You have to do the queries in the repository against TEntity. You can use navigation properties on entity interfaces (and on TEntity in the repository) to effectively do joins A-OK.

However sometimes you'll want to do joins without navigation properties, the work around is to expose methods on the repositories that return primitive IQueryable objects for use in other repositories e.g a query of IDs such as IQueryable or codes IQueryable, creating these within a repository for another repository to include them in a query.
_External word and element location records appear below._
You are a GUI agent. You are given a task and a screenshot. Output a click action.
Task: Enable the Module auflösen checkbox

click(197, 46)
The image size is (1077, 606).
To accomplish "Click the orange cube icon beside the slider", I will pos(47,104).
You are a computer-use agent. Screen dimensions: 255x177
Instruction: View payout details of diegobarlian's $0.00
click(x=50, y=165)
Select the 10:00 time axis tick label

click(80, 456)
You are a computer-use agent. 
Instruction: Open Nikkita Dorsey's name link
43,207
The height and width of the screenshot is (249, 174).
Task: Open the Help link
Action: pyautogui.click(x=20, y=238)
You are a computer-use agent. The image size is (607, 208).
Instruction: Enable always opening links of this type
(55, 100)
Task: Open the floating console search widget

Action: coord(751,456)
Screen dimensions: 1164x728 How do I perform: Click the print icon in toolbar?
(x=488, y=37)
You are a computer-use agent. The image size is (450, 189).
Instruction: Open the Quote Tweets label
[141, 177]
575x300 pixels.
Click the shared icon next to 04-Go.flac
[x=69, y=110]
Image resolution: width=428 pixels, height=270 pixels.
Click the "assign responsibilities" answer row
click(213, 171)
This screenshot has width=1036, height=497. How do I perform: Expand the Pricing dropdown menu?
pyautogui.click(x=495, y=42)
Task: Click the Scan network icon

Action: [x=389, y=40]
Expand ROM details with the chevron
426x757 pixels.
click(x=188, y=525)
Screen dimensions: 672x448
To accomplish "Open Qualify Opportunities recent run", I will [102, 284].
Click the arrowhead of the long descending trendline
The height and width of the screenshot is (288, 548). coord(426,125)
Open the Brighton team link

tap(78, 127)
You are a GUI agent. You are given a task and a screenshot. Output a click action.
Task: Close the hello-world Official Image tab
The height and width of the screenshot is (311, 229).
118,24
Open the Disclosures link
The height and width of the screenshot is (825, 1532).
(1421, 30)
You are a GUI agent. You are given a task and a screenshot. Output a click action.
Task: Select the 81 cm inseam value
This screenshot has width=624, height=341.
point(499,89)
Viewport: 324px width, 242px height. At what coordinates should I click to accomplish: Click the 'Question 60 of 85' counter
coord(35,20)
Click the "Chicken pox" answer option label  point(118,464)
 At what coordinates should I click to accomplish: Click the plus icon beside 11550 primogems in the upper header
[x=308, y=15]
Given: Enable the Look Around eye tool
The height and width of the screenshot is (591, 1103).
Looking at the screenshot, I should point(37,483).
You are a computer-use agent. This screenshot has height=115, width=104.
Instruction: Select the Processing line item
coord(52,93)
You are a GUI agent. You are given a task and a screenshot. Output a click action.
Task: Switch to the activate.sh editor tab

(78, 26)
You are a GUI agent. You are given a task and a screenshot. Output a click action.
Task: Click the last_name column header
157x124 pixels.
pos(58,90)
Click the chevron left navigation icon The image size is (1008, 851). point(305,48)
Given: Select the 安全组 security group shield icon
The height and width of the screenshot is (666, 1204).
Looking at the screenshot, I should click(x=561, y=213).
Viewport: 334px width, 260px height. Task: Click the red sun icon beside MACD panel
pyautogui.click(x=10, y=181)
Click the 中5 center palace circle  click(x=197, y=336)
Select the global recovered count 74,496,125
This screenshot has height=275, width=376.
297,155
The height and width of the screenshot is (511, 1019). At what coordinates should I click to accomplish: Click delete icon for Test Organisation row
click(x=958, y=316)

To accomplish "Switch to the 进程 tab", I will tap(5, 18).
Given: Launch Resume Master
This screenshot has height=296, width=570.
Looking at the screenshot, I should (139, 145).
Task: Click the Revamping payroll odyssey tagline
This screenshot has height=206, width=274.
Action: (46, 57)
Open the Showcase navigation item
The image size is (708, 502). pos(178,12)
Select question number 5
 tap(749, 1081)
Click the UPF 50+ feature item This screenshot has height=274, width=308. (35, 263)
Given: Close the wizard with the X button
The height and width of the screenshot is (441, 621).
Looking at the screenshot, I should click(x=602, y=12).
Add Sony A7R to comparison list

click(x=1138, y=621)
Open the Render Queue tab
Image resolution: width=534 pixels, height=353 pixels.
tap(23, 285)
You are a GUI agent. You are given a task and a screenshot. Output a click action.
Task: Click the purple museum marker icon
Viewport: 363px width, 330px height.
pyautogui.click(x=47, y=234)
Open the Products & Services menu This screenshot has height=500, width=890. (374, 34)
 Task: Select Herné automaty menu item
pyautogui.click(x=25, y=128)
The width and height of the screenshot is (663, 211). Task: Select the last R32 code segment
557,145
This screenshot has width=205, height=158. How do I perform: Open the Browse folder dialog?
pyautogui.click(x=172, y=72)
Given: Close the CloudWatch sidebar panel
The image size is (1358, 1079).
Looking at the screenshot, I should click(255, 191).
I think on the whole, in a large code base, the benefits of using entity interfaces instead of directly referencing EF entity classes outweighs the problems you'll encounter using EF with entity interfaces. Apart from loose coupling, robustness to change etc, you can put a lot of code in the base repository and program against TEntity with the properties on your base entity interface.

e.g A method to get a collection of Entity interfaces matching a predicate with a number of properties pre-loaded

    public IList<TEntityInterface> Where(Expression<Func<TEntityInterface, bool>> predicate, params string[] includedProperties)
    {
        DbQuery<TEntity> query = Context.Set<TEntity>();

        foreach (string prop in includedProperties)
            query = query.Include(prop);

        return query.Where(predicate).ToList<TEntityInterface>();
    }

As far as I'm concerned referencing Entity Framework entities within your code is basically heavily coupling the code to the EDMX and hence to a specific database schema. If you have need to support multiple database schemas with the same code base, Entity Framework out of the box leaves you pretty high and dry.

Hopefully with future version of EF these issues will be resolved and we can all be good little programmers and use interfaces instead of EF classes without these sorts of tricks.